Sous nos tropiques, la contestation de la volonté du chef n’est pas la règle. Même si dans ce cas précis, il est bien possible que tout cela relève plutôt d’une crise en rapport avec les enjeux liés au pouvoir. Mais en attendant, c’est tout de même une crise qui ne tombe pas particulièrement au bon moment pour le médiateur attitré de l’Afrique de l’Ouest.

S’il ne s’empresse pas de lire les signes prémonitoires se rattachant aux défections importantes au sein de son propre parti, Blaise qui rêve du prix Nobel de la paix pourrait bien connaître le sort d’un certain Tanja Mamadou [élu président du Niger en 1999 et renversé par un coup d’Etat en 2010]. En effet, jusqu’à dimanche, la modification de l’article 37 de la constitution burkinabé pouvant permettre à Blaise Compaoré d’aller au-delà de ses deux mandats constitutionnels, était de l’ordre du possible.

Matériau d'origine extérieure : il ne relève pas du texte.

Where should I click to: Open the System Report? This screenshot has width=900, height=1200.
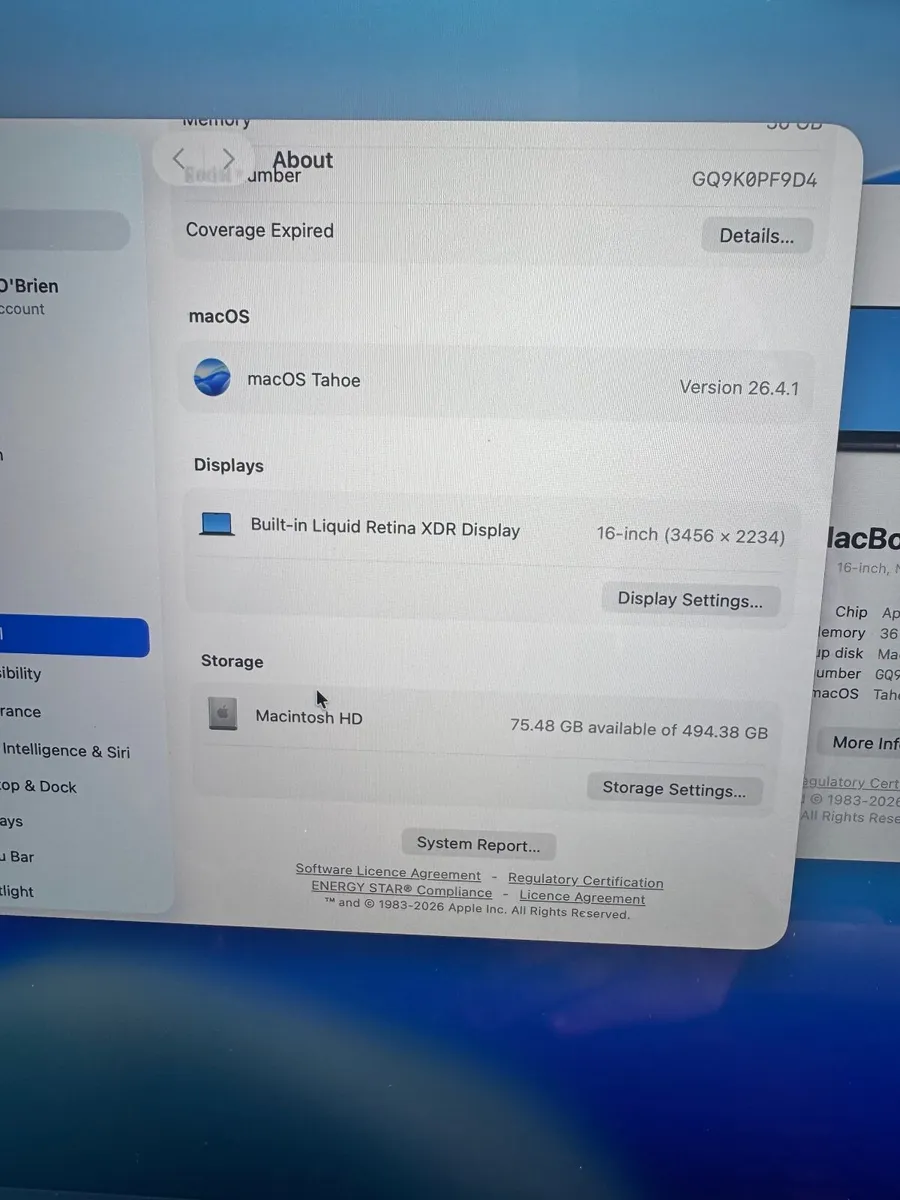click(478, 844)
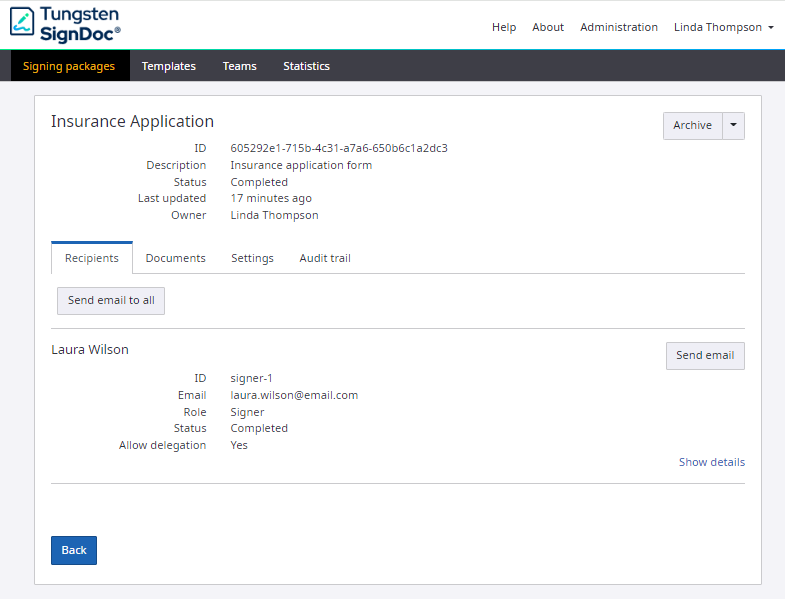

"Il aura du mal à remonter la pente"

Lui et ceux qui le poussaient à agir dans le sens du forcing misaient sur la faiblesse relative de l’opposition qu’il a en face. Il est vrai que Zéphirin Diabré et autre Me Bénewendé Sankara n’ont pas toujours réussi à inspirer aux Burkinabé l’alternative qu’ils souhaitent à Blaise Compaoré.

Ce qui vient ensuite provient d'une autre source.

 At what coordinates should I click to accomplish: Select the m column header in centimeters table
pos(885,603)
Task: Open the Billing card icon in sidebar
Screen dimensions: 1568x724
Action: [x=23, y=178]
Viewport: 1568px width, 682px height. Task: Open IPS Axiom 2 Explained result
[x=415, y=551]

Les querelles récurrentes et le nomadisme politique qui ont souvent miné l’opposition burkinabé n’étaient pas de nature à rassurer quant à sa crédibilité. En somme, jusqu’ici, Blaise comptait exploiter certaines faiblesses de ses adversaires pour, soit s’assurer un nouveau mandat, soit pour se mettre à l’abri de poursuites judiciaires, après son règne en propulsant son frère comme son successeur.

Sauf qu’avec l’opposition qui vient de se déclarer dans les rangs même du CDP, cela risque d’être plus compliqué. En se faisant désavouer par ses propres lieutenants, il aura du mal à remonter la pente. Avec l’acte de démission que viennent de poser Roch Marc Christian Kaboré, Simon Compaoré, l’ancien ministre Salif Diallo et autres cadres et non des moindres du CDP, ce sont les soupçons autour du chef de l’Etat burkinabé qui se renforcent. Pour l’opposition dont les thèses s’en trouvent crédibilisées davantage, c’est bien évidemment du pain béni. Le coup de pousse inespéré !

Jusqu’à "l’entêtement le plus suicidaire" ?

Dorénavant, Blaise pourrait se retrouver en face d’une opposition interne à son propre parti, de ses adversaires politiques classiques ainsi que d’une bonne partie de la société civile. Dans les conditions normales, quand un concours de circonstances fait que tout ce beau monde se ligue contre vous, le bon sens voudrait qu’on se choisisse une sortie honorable.

C’est à se demander si Blaise Compaoré en sera capable. Pas nécessairement parce qu’il en serait incapable en tant qu’être humain; mais il semble être de la trempe des dirigeants africains qui, devant les enjeux liés au pouvoir, peuvent se laisser aller à l’entêtement le plus suicidaire.

Il devrait pourtant s’inspirer du cas Tanja du Niger voisin. Celui-ci était resté sourd à toutes les mises en gardes des institutions républicaines de son pays. Mais il avait bien fini par se plier à la volonté de l’armée nigérienne. Or, quand on évalue ce que les coups d’Etat ont causé à certains pays de la région ces dernières années, ce serait hautement patriotique d’en épargner son pays et ses compatriotes.